> [WHAT THE EXERCISE ASKS]
Please extend the commentary on Girard-Perregaux's recent direction below, continuing from its last sentence.

So a brand’s DNA is about consistency, valuing heritage and its customer base. Giving this up to follow trends or just because there is no better idea or strategy or is it even lack of knowledge, is a path to disaster. If we look at the recent years and which direction GP has taken, I feel that they have lost their way. An over-crowded Laureato collection while stronghold collections like the 1966 or the Vintage 1945 have been neglected. Complications and finely designed dials are rare to find in the collection today. Re-dressing models in black-coated cases or with fantasy themes is not very innovative and sustainable.

With fantasy themes, limited coloured and oversized black case Laureato’s and now candy-coloured Bamford watches, GP has lost its way

And recently under the new joint management with Ulysse Nardin, that trend has been accelerating at a frightening speed. Laureato Absolute comes across as a Hublot look-alike, sapphire cases or limited editions of fancy colour combinations are very much out of place with the GP heritage. And now, a cooperation with Bamford to candy-colour the Ladies Cat’s Eye watches? It’s going too far, way too far.

The Future???

As I said in the beginning, I’m very passionate and protective about Girard-Perregaux and I have never been before so concerned about the future. For once, I cannot see this being a path to commercial success, which of course is never good. Even leaving this aside, never sell your soul for short-term financial gains. It kills a brand, especially in a segment that nobody really needs, like luxury watches. Furthermore, the key issues I highlighted in the “Struggles and Challenges” section, are not being addressed, not even a strategy or worse awareness of those seem visible.

In the end, the truth will be in the numbers. Kering as the owner probably has enough cash to get through some bad years, but I would think that those years may have gone by already given the frequent management changes. However, at some point in time, too much damage will have been made and it will be a very long and costly process of recovery.

> [DATASET EXCERPT]
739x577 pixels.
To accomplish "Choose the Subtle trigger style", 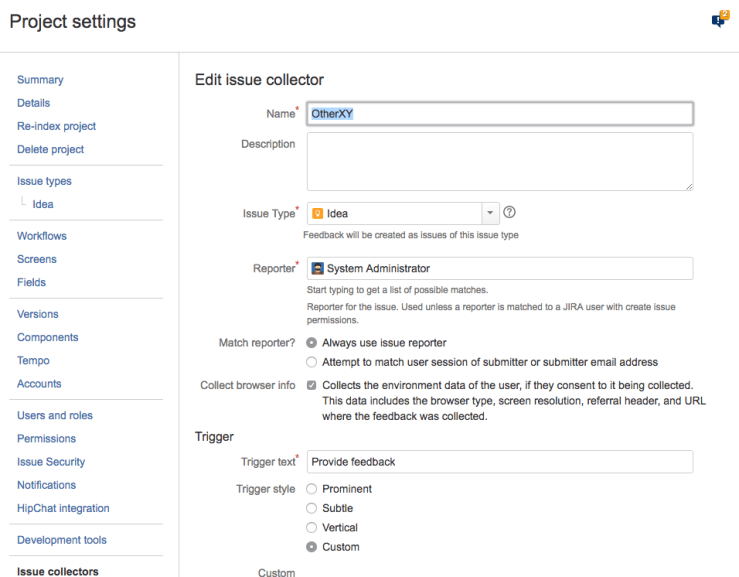I will click(312, 508).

> [REPLY TO THE EXERCISE]
Is there a way out? I can only hope there are growing critical voices that reach the right people and corrective measures are taken before all is lost. There is an inner dynamic with these processes, you lose your best talents in the company and strangle motivation which further worsens the situation like a self-fulfilling prophecy. A turnaround can only be successful with a clear vision and strong leadership combined with patience and perseverance.

The GP Chronicles

Nobody can take away my passion but of course, I’m concerned and also disappointed. Girard-Perregaux will continue to be close to my heart, at least the GP I admire, the long heritage all the way back to Constant Girard, the watches of the 1950s, 60s and 70s of the Graef era and most of all the Macaluso years.

And I will continue to share my GP knowledge, photos and passion but may not cover all the latest news anymore until I see the direction changing. My collection will continue to revolve around Girard-Perregaux, however, I will be venturing out as well to other brands and probably will get more diversity into my collection. A watch collection is anyhow not something static and learning new things can never be wrong.

Stay strong GP and get back on the right path!